Wszelkim jej zamierzeniom kres położyła ciemnowłosa siostra, siedząca pośrodku tylnego siedzenia. Pochyliła się naprzód i uderzyła tak mocno, że Egwene upadła na kolana kobiety, o którą się opierała. Ręka jakby kierowana własną wolą uniosła się do obolałego policzka. Tyle wyszło z udawania nieprzytomnej.
— Nie było potrzeby, Katerine — powiedział zgrzytliwy głos nad jej głową, a potem właścicielka głosu uniosła ją znowu do pozycji siedzącej. Okazało się, że potrafi utrzymać głowę w górze, choć z trudnością. Katerine. To pewnie będzie Katerine Alruddin, Czerwona. Z jakiegoś powodu uważała, że dobrze będzie, gdy pozna tożsamość porywaczek, choć o samej Katerine nie wiedziała nic, prócz imienia i Ajah. Siostra, na którą upadła, miała słomiane włosy i okrągłą twarz, należącą do zupełnie nieznanej kobiety. — Sądzę, że dałaś jej zbyt wiele tego widłokorzenia — mówiła dalej.
Poczuła dreszcz, przenikający ją do szpiku kości. A więc tym ją napoiły! Gorączkowo przetrząsała pamięć w poszukiwaniu wszystkiego, co usłyszała od Nynaeve na temat tego podłego naparu, ale myśli wciąż krążyły powoli. Choć jakby nieco żwawiej niż przed momentem. Pamiętała tylko, że zdaniem Nynaeve upłynie sporo czasu, nim w pełni dojdzie do siebie.
— Dałam jej dokładnie odmierzoną dawkę, Felaana — odrzekła sucho siostra, która ją wcześniej uderzyła — i, jak sama widzisz, efekt jest dokładnie zgodny z przewidywaniami. Nim dotrzemy do Wieży, ma już chodzić o własnych siłach. Nie mam zamiaru znów jej nosić. — Skończyła, patrząc ze złością na kobietę siedzącą po lewej stronie Egwene, ale ta tylko niechętnie pokręciła głową. To była Pritalle Nerbaijan, Żółta siostra, która zazwyczaj robiła wszystko, aby uniknąć uczenia nowicjuszek oraz Przyjętych, a zmuszona, dawała wszystkim wyraźnie do zrozumienia, co sądzi o niechcianym zajęciu.
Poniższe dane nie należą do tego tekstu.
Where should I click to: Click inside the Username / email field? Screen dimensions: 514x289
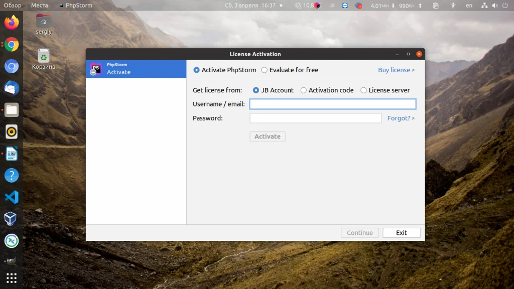click(x=332, y=104)
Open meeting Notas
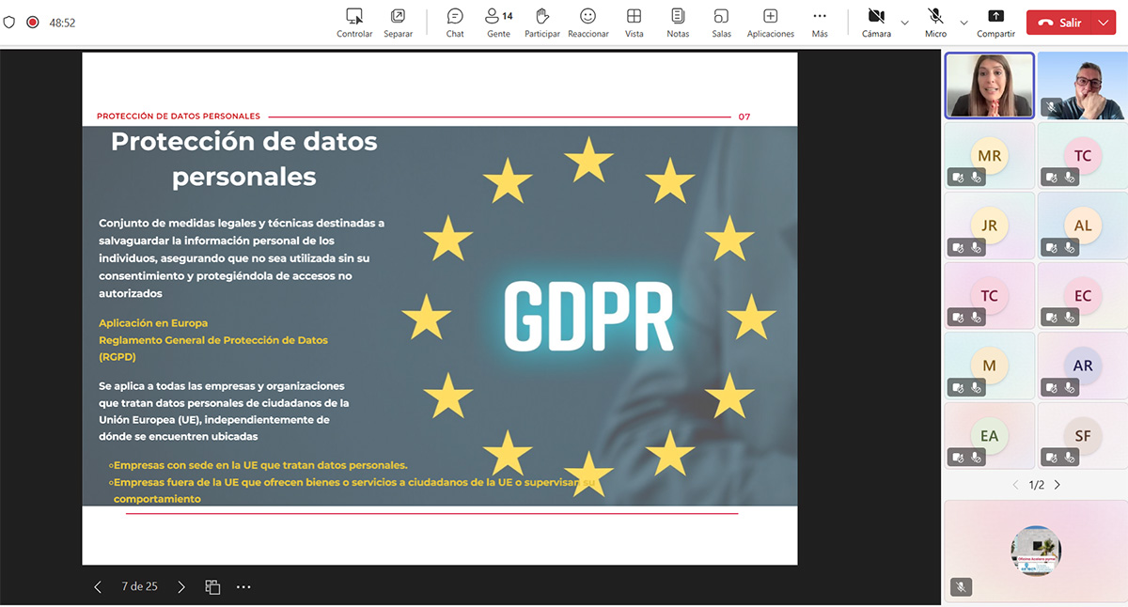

— Nadzwyczaj niestosowne byłoby, gdyby to mój Harril miał ją nosić — oznajmiła lodowatym głosem. — Osobiście wolałabym, żeby mogła sama pójść, ale jeśli nie będzie w stanie, cóż... W każdym razie już się cieszę na chwilę, gdy będę mogła ją przekazać innym. Ty nie chcesz jej nosić, Katerine, ja nie chcę pilnować jej przez pół nocy w jakiejś celi.
Katerine lekceważąco pokręciła głową.
Cele. Oczywiście, miała trafić do jednego z tych małych ciemnych pomieszczeń na pierwszym poziomie piwnic Wieży. Elaida oskarży ją o fałszywe pretensje do Tronu Amyrlin Karą za to była egzekucja. Dziwne, ale ta myśl nie budziła w niej lęku. Może to wpływ ziela. Czy po jej śmierci Romanda lub Lelaine wyrzekną się swych waśni, pozwalając innej zostać Amyrlin? Czy będą ze sobą walczyć do końca, podczas gdy rebelia powoli osłabnie i zamrze, a siostry stopniowo wrócą do Elaidy? Ponura myśl. Koszmarna. Skoro jednak potrafiła czuć smutek, to znaczy, że widłokorzeń nie tłumił jej emocji, dlaczego więc się nie bała? Potarła kciukiem pierścień z Wielkim Wężem. Spróbowała... i przekonała się, że zniknął. Zawrzał w niej gniew, rozpalony do białości. Mogą ją zabić, ale nie mogą jej pozbawić tytułu Aes Sedai.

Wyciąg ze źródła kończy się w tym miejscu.